Ça pourrait être un hommage à Jean-Paul Belmondo. Ça pourrait être une critique d’un manque flagrant de curiosité pour le cinéma et son histoire sur les réseaux sociaux et dans les médias généralistes. Ça pourrait être une rumination sur le jeunisme. Mais c’est le Crash Test S07E02 et c’est un peu tout ça à la fois!

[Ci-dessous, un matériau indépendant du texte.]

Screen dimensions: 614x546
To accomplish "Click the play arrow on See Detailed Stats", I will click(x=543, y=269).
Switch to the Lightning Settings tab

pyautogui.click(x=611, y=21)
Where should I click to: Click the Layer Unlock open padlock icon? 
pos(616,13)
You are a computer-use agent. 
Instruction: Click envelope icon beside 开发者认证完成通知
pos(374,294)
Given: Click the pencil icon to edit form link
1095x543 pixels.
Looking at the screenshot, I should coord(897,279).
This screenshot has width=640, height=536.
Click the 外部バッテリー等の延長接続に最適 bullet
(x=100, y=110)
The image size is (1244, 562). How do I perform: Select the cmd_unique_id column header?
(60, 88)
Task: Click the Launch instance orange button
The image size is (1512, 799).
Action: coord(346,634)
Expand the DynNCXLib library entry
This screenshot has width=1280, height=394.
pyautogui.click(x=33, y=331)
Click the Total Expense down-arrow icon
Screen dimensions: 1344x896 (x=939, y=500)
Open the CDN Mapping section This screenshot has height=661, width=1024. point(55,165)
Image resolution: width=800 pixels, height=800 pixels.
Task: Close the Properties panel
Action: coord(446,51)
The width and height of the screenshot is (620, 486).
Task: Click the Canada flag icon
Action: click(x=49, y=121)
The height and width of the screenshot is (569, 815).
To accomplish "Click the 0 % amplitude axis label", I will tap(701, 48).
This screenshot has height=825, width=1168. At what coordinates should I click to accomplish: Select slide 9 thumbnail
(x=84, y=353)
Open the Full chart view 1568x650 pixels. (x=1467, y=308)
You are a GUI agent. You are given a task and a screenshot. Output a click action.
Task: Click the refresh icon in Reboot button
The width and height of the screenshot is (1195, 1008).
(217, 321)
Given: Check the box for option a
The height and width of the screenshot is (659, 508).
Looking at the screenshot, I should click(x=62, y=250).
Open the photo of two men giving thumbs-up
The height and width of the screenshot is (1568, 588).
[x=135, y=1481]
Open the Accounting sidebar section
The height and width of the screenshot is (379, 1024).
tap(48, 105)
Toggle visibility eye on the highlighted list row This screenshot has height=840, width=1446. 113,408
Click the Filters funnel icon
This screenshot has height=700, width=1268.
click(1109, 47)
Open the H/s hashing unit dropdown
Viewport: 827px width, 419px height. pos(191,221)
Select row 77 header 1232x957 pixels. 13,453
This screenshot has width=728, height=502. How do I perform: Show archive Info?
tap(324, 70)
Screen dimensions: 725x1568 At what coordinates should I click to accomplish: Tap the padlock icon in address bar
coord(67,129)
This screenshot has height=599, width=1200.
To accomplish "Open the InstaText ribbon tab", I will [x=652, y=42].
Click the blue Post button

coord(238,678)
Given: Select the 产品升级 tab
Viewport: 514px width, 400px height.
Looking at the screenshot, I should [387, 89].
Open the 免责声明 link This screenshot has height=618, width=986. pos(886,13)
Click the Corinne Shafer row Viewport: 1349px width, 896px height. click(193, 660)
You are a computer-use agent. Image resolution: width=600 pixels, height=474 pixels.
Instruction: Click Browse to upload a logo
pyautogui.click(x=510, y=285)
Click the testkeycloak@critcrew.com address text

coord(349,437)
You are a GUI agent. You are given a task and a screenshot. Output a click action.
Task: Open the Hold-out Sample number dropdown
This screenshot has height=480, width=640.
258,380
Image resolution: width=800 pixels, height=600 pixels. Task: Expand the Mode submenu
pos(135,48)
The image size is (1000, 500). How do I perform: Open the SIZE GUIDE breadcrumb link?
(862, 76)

À l’annonce de la mort de Jean-Paul Belmondo, Twitter a semblé se diviser en trois camps. Celles et ceux qui connaissent l’acteur par ses films les plus diffusés à la télévision (principalement Le Professionnel et Le Magnifique), celles et ceux le connaissant par des images d’Epinal (son look dans À bout de souffle, sa blueface de Pierrot le fou, ses gros flingues de la période René Château…) et celles et ceux ayant décrété que de toutes façons, le mec était juste un vieux ringard spécialisé dans les rôles de flics abusifs. De mon côté, j’ai checké sur Internet sa longue filmographie et il m’est apparu que de 1960 à 1975, beaucoup des films dans lesquels il avait joué m’avaient jadis vraiment plu et/ou me plaisent toujours. J’ai grandi devant la télévision des années 1970/80. Alors diffusés je pense à peu près une fois l’an, Peur sur la ville, Le Cerveau et Le Magnifique ont fortement marqué l’enfant que j’étais. Par contre, L’As des As, Les Morfalous et autres Joyeuses Pâques m’ont complètement désintéressé de la carrière de Belmondo. Et comme je n’aime vraiment pas Godard, il m’a en fait fallu des années pour que je me retrouve à louer et à streamer des films avec l’acteur. Cela m’est revenu via Un Singe en hiver, totalement culte chez mes amis fêtards et poivrots. Via Weekend à Zuydcoote, qui est en fait Dunkirk avant Dunkirk bien meilleur que Dunkirk. Via L’Aîné des Ferchaux, passion Simenon. Via La Sirène du Mississipi, que durant trop d’années, j’avais imaginé douce comédie romantique alors que c’est un film profondément bouleversant. Via Le Voleur, aussi, au scénario foncièrement anar. Et bien d’autres…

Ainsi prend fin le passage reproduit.